Review: Her Fearful Symmetry- Audrey Niffenegger
Considering how much I loved The Time Traveller’s Wife, I was really looking forward to reading Her Fearful Symmetry. The Time Traveller’s Wife was so touching and beautifully crafted, the love story between Clare and Henry totally convincing. It took a long time for me to step back out of the pages after I’d finished reading. Her Fearful Symmetry was entirely different to this experience. A quick glance at Google and Goodreads has shown a lot of mixed reviews, and while I can say it hasn’t been the best novel I’ve read, I didn’t hate it either. There are a lot of both good and bad points about it.
Set in and around Highgate Cemetery in London, when Elspeth Noblin dies of cancer she leaves behind her flat to her two American nieces, Julia and Valentina. They had never met their aunt when she was alive, but she and their mother were twins too. It quickly becomes clear that something happened between their mother and aunt a long time ago, and it is this that burns at the heart of the story. The girls come to live in the flat at the request of their aunt, to find themselves pulled into the obscure lives of their neighbours- Martin, a man whose lover has left him due to his unbearable battle with OCD, and Robert, who was Elspeth’s lover and wanders around the cemetery at night.
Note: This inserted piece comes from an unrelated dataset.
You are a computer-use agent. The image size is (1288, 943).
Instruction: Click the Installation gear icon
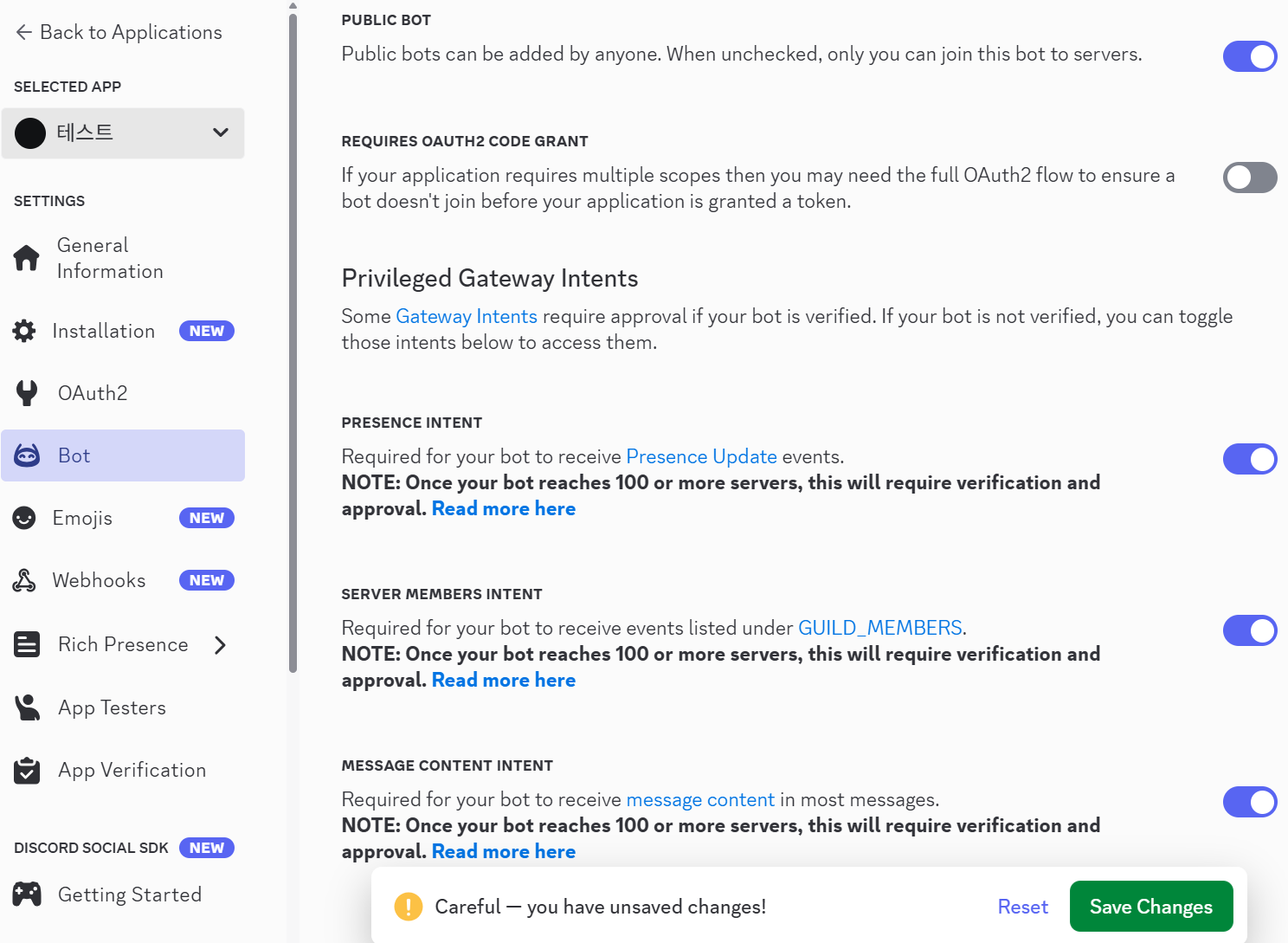pyautogui.click(x=24, y=331)
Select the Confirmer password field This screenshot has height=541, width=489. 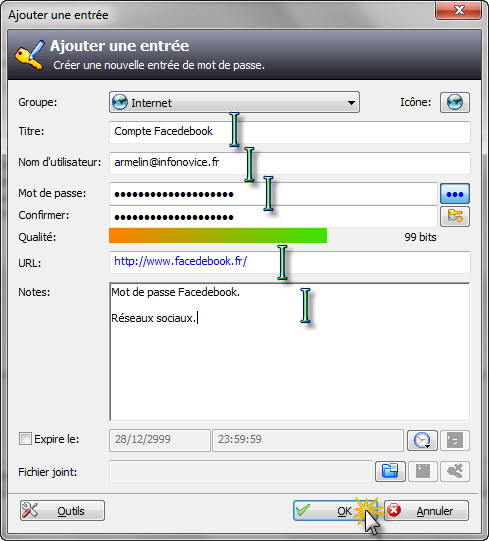coord(273,217)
The girls also struggle to deal with their own identities as they become distant from each other in London, and of course there’s the small matter of Elspeth’s ghost who lives in the flat, who just cannot leave her old life behind. Martin was really well characterised- he was so colourful and stood out for me. The twins? Not so much. Valentina suddenly undergoes a character transformation so that she seems to really hate her sister in the space of a few chapters, and for me it just wasn’t quite believable.
Apparently this novel was off to a few false starts as the author didn’t know which plot line to go with- and this is clear in the writing. It does feel like she has patched a few ideas together in an attempt to make them all work, and some parts of the narrative were totally unconvincing- the fact that the will stipulates that the twins have to live in the flat for a year and their aunt has conveniently left them millions of pounds so they don’t have to work, for one- but if you can overlook all of this you can enjoy it.
This story of love, identity, ghosts, sisterhood, life and death did keep me reading; Niffenegger’s description of the cemetery was really captivating, I liked that some of the story was told in Elspeth’s voice and there were a few twists in there that I didn’t see coming. Not a fantastic read, but still an enjoyable, haunting ghost story with a bit of a difference.
Do I recommend you to read it? Not the best novel I’ve read and a bit unbelievable in places, but if you can overlook this then it’s an easy read and enjoyable ghost story.